He said the lack of engagement in politics was one reason why he thought people were often whipped up into a frenzy on social media over the latest social injustice.
“Politics … for a large amount of people has become identity politics, so it’s almost as if gender change, which is effectively an individual thing, is more important than social change, which is a collective thing,” he said.
“Then people who are either not in favour of marriage equality, which I am and we all are, but how this issue has become the central issue in western politics is precisely because there is a vacuum and a lack of politics. People cling on to anything they can.”
Instead, Ali believes politicians should provide voters with a genuine choice, argue for social reforms and take people with them, rather than sticking to the safe “extreme centre” position, which was more about retaining power than creating a fairer society.
“If it means losing one, two elections, you lose them and carry on trying to build a movement and a party which actually believes in something,” he said.
There are hopes that the rise of Black may point to a new generation of young people who are politically engaged and could deliver a genuine challenge to the capitalist dominance.
This year Scotland formally lowered its voting age to give 16 and 17 year olds the ability to take part in general elections after about 75 per cent of them turned out to vote in the Scottish independence referendum.
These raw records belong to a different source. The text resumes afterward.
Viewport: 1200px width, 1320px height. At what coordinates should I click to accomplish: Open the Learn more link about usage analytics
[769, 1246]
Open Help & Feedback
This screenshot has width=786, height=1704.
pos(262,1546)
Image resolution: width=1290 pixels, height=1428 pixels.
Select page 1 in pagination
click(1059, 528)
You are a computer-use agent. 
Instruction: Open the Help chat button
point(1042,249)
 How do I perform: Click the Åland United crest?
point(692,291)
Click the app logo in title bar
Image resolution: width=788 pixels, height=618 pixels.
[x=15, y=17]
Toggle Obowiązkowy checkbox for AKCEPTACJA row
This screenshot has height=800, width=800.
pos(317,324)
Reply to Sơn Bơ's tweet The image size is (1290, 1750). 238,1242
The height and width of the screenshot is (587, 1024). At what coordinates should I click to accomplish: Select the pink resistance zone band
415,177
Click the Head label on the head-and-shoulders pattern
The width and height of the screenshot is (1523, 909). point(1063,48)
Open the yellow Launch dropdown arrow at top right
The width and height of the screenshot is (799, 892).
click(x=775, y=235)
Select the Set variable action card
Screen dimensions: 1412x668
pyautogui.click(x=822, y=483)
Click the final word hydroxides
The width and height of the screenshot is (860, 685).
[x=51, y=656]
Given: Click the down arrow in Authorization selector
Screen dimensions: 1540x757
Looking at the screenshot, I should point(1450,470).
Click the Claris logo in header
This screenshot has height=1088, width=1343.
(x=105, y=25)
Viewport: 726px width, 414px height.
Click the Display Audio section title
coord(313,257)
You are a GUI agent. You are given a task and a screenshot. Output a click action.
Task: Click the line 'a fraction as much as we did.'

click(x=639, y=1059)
This was much more than the 54 per cent of 18-24 year olds who turned out.
“One of the most encouraging things which I observed in Scotland was because they reduced the vote to 16 year olds, everyone was talking politics,” Ali said.
“Everyone on the streets, on the buses, in the schools were debating, they didn’t all agree with each other as we know but that debate politicised the entire country, that didn’t happen elsewhere.”
It is a political fervour that Ali is hoping will catch on after decades of government being dominated by the “extreme centre”.
Ali told news.com.au that there was too much complacency in the white western world and there was a danger that democracy could die.
“When it comes down to it there is no fundamental difference between the (major political) parties,” Ali said.
“Whether they are centre left or right, they offer very little choice.”
It is this lack of choice, which Ali explores in his book and which he argues has failed to deliver a fair or economically stable society.
“In the US it’s impossible to become president unless you get the support of corporations and raise millions … it’s a clear case when everything is decided by money,” he said.
He explains in this book that the rise of capitalism had overseen the rise of “confected politicians” on both sides of politics who were very similar and placed “capital above the needs of citizens and uphold corporate power”.
“Since political differences are minimal, power becomes an end in itself and a means to acquiring money and well-paid consultancies after leaving office,” he writes.
In a system dominated by the “extreme centre”, the most mundane differences are seized upon during election campaigns.
“Often the debates are so trivial, they are about what the leaders is wearing or what they are seen eating,” he told news.com.au.
“Since Gough Whitlam there has not been any party that has challenged the establishment (in Australia) in any way.”
Even the Greens party in Australia was now being led by a leader, Richard Di Natale, who Ali said seemed “very mainstream”.
“The danger is democracy could die,” he said.
Even economically, Ali believes conditions are getting worse for the majority in the UK, as markets remain volatile, and there is a decline in education and health services.
“As pointed out by countless observers, while the earnings of the average employed person are either static or declining, the salaries and bonus options of the 1 per cent continue to rise.”
In the US, productivity in the last 25 years has grown by less than half of its average rate of increase, compared to the previous century.
“The United States is the only major capitalist country where workers have actually had to increase the average number of hours they work each year, to above 2000.
“We are told the US economy is flourishing, this is true, but only for the well-off.”
Ali believes that reversing the decline of democracy will require more than parliamentary rule changes.
“It requires mass mobilisation, popular assemblies, to create new movements and parties,” he suggests in his book.
Radical politics, he hopes, may not be dead yet.